Another Life: Moss growth this year has been exceptional
Michael Viney: Ireland has 228 myxomycete species, 142 of them are in Co Wicklow
Closely related to amoebae, slime moulds develop a giant cell with multiple nuclei, called the plasmodium. Drawing: Michael Viney
In a rainy autumn, the moss grew thick as a rug on the concrete path to our door. A wavy white trail was worn down the middle by the postman, the SuperValu delivery man and a few fond and obliging friends in masks.
A bit ashamed, I took a spade to skim it off. Our daughter will come from Dublin at Christmas, the first time in almost a year, having quarantined for a fortnight with all her shopping done; we are hobbits enough already.
The moss growth has been quite exceptional, thriving in an atmosphere thickened hourly by the ocean’s exhalations. In dryer climes, it’s said that a boy scout lost in a wood could find north by seeing which side of the tree trunks the moss was on. Among our trees, he’d be walking round and round.
Many beautiful mosses found in the woods are worth kneeling down to admire, but this isn’t one of them. Its dark green fuzz has all the appeal of a worn and soggy rug.
Ask Google which moss grows on concrete in Connacht and the answers would sooner discuss power hoses and other stuff to spray. Actually, a lot of mosses love concrete, with its mix of ground limestone and minerals. As wild plant life I might prefer to let it grow but the supermarket delivery man could have a skid with his big basket.
Another ground-dwelling substance objected to by many readers is the blue-green alga called nostoc. Its frequent substrate is limestone gravel, used throughout Ireland on paths, drives and flat roofs. In dry spells it remains flaccid and unremarked, but rain swells it into a bubbly and slippery imitation of seaweed.
Found globally, it was one of those unconsidered, pioneering cellular forms that helped create oxygen for later humans to breathe. An American scientist, Malcolm Potts, traced its original naming to the 15th-century Swiss physician Paracelsus.
Familiar with “the gelatinous colonies of the ubiquitous terrestrial cyanobacterium nostoc commune,” Potts proposed, Paracelsus played on fables of “excrement blown from the nostrils of some rheumatic planet.” In “nostoch” – first with an “h” – he melded German and Old English words for the nose.

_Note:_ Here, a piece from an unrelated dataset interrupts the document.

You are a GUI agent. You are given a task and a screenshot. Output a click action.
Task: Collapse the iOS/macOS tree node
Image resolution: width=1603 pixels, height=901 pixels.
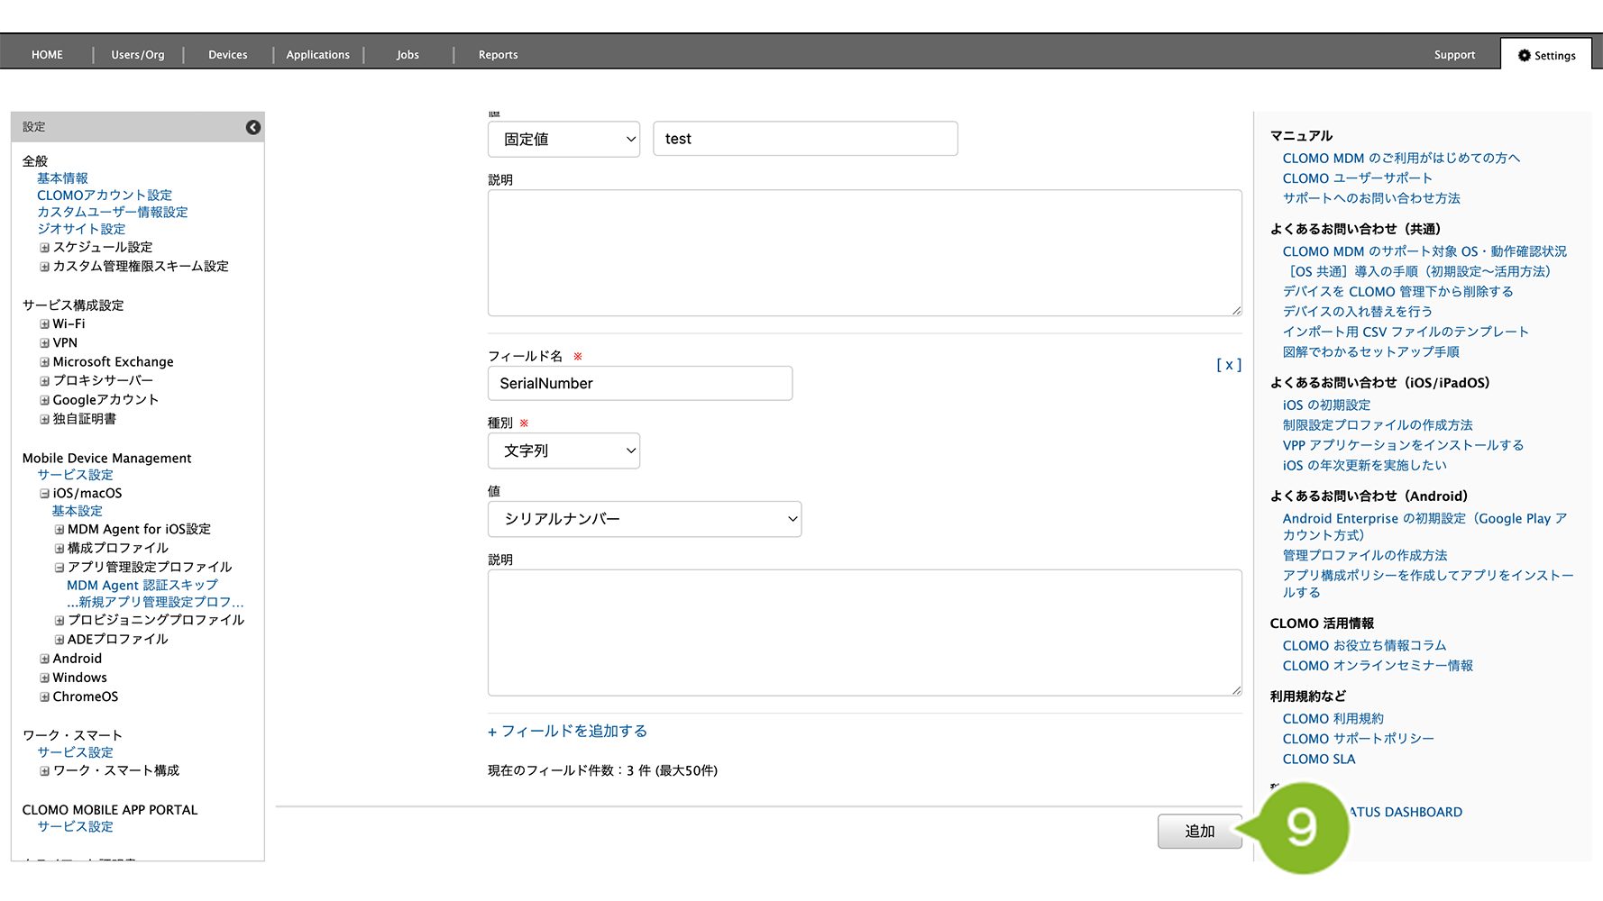[x=44, y=494]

“Star snot” and “star jelly” have been among English folk names for sudden and puzzling lumps of transparent goo, deposited on grass or twigs of trees and sometimes reported to Eye on Nature. Much imagined in the past as the stellar debris of meteor showers, it has been assessed by the British Natural History Museum as the eggless spawn of female frogs, coughed up in mid-air from the gullets of predatory herons.
Which brings us to other, more complex and colourful blobs that have figured in recent inquiries. They belong to the slime moulds, the myxomycetes, a group of strange and shape-shifting micro-organisms that hover at the biological boundary between plant and animal life.
Readers have variously described Mucilago crustacea as dollops of scrambled egg or something the dog might have vomited. The largest species in Ireland is the tapioca slime mould, Brefeldia maxima, which may cover a square metre of fallen leaves or sheath a branch in a conifer forest.
Closely related to amoebae, slime moulds develop a giant cell with multiple nuclei, called the plasmodium. This can move about to find food (bacteria and fungi on fallen leaves or rotting wood), if not at a pace that catches the human eye. A one-centimetre plasmodium can crawl about 10cm a day, the bigger ones even further.
One species of slime mould propels itself up tree trunks to feed on bracket fungi. A plasmodium can also have amazing shape-shifting powers, feeding itself into a crevice one end of a rotting log and expanding again at the other.
Japanese research with the species Physarum polycephalum has even demonstrated an apparent cellular “intelligence”. An experiment reported in 2000 showed the mould finding the shortest route through a laboratory maze. Studies since then have shown it making decisions and learning habitual behaviour.
Revelations on Physarum, said the Journal of Physics this year, “have triggered a surge of activity in numerous fields including physics, cell biology, genetics, behavioural ecology, computer science, natural computation and cognition among others, as well as philosophy of science and finally philosophy of mind”.
At the latest count, Ireland has 228 myxomycete species, 142 of them in Co Wicklow. Very many of these have been described by Dr Roland McHugh of the Dublin Institute of Technology, now an authority on their kind.
Given the many mysteries of slime moulds, it’s a nice match to find that Dr McHugh’s other lifelong obsession has been with James Joyce’s Finnegans Wake, to which he has published a widely praised book of annotations. Its line-by-line notes are now considered a great aid to exploring a notoriously shape-shifting book.